[Data listing]
##########

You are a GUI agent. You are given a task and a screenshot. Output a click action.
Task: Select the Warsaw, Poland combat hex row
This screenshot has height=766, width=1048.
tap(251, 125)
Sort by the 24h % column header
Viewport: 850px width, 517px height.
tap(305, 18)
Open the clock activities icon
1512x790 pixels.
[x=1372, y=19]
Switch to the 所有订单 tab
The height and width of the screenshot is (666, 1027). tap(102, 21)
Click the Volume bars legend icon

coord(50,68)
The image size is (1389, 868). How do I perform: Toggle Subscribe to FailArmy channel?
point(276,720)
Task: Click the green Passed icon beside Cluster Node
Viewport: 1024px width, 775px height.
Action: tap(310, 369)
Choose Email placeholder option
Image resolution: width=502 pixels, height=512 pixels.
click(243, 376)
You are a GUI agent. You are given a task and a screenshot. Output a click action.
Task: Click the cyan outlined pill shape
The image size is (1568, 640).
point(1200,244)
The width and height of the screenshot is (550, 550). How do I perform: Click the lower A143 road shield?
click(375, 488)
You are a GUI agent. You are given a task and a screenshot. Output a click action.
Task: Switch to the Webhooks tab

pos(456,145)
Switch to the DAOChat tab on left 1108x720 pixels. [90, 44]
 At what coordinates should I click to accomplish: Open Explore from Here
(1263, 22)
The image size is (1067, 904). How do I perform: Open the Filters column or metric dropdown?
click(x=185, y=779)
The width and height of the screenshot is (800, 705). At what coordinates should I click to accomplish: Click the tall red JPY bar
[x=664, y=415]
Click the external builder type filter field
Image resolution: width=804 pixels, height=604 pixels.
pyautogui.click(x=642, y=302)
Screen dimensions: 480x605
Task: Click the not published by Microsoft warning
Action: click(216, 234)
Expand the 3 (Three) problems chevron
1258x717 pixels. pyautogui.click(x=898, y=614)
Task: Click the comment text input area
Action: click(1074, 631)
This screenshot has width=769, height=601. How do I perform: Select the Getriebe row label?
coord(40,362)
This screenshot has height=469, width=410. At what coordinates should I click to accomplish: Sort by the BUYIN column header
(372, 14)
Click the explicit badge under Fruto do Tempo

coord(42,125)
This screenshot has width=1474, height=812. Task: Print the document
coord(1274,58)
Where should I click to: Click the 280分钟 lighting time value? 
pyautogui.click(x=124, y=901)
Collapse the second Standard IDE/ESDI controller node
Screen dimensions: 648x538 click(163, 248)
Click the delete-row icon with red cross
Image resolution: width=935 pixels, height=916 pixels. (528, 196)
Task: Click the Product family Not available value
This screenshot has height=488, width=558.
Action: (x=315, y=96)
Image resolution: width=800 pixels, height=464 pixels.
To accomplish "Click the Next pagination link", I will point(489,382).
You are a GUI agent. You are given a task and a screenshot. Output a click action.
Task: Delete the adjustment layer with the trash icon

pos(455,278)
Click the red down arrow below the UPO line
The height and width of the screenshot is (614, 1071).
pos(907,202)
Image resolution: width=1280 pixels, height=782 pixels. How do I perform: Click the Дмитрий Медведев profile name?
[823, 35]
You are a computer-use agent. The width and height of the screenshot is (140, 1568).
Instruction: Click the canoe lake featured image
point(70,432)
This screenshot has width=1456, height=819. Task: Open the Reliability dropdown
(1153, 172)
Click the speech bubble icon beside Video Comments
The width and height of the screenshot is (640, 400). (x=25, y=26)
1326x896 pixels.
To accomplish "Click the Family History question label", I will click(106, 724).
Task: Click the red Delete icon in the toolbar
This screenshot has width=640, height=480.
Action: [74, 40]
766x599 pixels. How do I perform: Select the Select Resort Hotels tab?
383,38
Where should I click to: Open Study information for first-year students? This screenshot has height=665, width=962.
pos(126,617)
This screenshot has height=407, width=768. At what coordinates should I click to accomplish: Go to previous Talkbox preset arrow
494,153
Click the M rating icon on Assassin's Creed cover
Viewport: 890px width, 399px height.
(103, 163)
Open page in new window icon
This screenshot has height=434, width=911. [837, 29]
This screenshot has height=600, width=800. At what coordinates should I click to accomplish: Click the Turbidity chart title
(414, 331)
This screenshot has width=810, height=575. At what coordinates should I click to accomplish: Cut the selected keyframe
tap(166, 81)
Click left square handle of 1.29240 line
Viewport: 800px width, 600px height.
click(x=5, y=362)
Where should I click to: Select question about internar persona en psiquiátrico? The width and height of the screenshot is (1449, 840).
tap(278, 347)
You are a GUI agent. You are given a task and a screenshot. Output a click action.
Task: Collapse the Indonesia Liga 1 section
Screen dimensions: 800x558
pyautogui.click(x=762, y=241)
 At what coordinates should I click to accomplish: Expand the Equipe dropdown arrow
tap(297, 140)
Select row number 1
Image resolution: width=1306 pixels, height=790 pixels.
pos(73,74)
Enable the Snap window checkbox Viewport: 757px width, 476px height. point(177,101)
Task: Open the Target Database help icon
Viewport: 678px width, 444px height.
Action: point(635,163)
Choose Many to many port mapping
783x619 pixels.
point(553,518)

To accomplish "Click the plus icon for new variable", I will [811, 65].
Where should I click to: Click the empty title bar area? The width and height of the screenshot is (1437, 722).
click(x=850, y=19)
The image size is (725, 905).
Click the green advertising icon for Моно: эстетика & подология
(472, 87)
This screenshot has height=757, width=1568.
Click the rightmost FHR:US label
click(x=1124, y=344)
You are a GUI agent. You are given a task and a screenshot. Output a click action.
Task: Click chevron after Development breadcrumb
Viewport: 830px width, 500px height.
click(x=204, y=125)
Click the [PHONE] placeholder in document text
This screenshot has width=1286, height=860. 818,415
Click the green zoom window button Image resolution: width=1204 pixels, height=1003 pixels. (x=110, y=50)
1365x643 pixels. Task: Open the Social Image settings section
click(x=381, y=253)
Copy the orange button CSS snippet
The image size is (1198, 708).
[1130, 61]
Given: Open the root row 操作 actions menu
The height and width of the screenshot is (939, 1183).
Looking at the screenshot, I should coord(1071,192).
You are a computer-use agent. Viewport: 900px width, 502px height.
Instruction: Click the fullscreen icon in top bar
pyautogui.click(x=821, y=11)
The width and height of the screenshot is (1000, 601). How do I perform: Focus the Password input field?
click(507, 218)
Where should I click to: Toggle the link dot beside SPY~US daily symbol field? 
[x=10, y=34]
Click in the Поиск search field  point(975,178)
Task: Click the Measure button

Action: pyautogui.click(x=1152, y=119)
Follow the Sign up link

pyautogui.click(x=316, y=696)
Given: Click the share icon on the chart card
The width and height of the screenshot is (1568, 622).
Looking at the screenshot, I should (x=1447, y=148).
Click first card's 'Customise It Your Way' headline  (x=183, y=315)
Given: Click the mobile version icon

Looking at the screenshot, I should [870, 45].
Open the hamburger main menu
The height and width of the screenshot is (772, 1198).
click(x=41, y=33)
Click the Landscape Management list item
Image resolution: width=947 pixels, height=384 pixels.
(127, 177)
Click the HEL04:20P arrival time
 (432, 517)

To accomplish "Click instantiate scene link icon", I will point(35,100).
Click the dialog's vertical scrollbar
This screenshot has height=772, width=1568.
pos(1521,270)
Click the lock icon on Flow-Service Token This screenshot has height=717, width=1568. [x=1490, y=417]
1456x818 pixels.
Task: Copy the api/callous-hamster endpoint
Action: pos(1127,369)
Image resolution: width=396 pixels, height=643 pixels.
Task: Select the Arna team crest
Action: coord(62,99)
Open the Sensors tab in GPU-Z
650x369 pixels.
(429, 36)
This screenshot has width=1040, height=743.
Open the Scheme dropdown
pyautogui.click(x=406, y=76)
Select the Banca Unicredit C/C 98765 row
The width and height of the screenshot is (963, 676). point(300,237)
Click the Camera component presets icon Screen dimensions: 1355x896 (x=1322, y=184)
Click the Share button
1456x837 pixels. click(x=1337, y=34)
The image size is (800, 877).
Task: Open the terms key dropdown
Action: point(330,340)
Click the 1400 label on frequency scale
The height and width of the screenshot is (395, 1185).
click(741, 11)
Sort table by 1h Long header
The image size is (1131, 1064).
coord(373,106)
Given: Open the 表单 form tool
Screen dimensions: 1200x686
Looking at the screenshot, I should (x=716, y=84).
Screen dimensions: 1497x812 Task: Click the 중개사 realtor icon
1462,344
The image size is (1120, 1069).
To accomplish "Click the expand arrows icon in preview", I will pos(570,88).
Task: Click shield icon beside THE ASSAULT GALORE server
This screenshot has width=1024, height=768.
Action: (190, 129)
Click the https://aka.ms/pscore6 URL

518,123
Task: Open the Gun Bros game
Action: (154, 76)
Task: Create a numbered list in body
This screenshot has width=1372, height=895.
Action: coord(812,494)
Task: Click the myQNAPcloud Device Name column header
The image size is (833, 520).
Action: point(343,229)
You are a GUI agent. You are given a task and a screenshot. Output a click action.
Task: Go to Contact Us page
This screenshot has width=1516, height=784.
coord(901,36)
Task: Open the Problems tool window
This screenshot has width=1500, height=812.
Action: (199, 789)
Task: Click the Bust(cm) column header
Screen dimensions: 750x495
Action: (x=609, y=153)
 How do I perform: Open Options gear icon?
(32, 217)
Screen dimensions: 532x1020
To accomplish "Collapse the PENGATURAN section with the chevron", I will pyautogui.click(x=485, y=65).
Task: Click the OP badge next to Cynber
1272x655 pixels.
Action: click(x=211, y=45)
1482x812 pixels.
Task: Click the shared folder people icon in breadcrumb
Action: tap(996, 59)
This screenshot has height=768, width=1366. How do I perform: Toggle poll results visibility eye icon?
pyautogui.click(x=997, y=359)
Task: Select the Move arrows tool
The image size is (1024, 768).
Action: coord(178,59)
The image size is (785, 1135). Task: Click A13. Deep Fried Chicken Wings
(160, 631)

##########

*Written task*. Rewrite everything from the line containing "The width and height of the screenshot is (550, 550)." down to the line containing "Screen dimensions: 648x538 click(163, 248)" as a Markdown table with the columns Row and Line, numbering each row and leaving out blank lines.

*The answer*.
| Row | Line |
|---|---|
| 1 | The width and height of the screenshot is (550, 550). How do I perform: Click the lower A143 road shield? |
| 2 | click(375, 488) |
| 3 | You are a GUI agent. You are given a task and a screenshot. Output a click action. |
| 4 | Task: Switch to the Webhooks tab |
| 5 | pos(456,145) |
| 6 | Switch to the DAOChat tab on left 1108x720 pixels. [90, 44] |
| 7 |  At what coordinates should I click to accomplish: Open Explore from Here |
| 8 | (1263, 22) |
| 9 | The image size is (1067, 904). How do I perform: Open the Filters column or metric dropdown? |
| 10 | click(x=185, y=779) |
| 11 | The width and height of the screenshot is (800, 705). At what coordinates should I click to accomplish: Click the tall red JPY bar |
| 12 | [x=664, y=415] |
| 13 | Click the external builder type filter field |
| 14 | Image resolution: width=804 pixels, height=604 pixels. |
| 15 | pyautogui.click(x=642, y=302) |
| 16 | Screen dimensions: 480x605 |
| 17 | Task: Click the not published by Microsoft warning |
| 18 | Action: click(216, 234) |
| 19 | Expand the 3 (Three) problems chevron |
| 20 | 1258x717 pixels. pyautogui.click(x=898, y=614) |
| 21 | Task: Click the comment text input area |
| 22 | Action: click(1074, 631) |
| 23 | This screenshot has width=769, height=601. How do I perform: Select the Getriebe row label? |
| 24 | coord(40,362) |
| 25 | This screenshot has height=469, width=410. At what coordinates should I click to accomplish: Sort by the BUYIN column header |
| 26 | (372, 14) |
| 27 | Click the explicit badge under Fruto do Tempo |
| 28 | coord(42,125) |
| 29 | This screenshot has width=1474, height=812. Task: Print the document |
| 30 | coord(1274,58) |
| 31 | Where should I click to: Click the 280分钟 lighting time value?  |
| 32 | pyautogui.click(x=124, y=901) |
| 33 | Collapse the second Standard IDE/ESDI controller node |
| 34 | Screen dimensions: 648x538 click(163, 248) |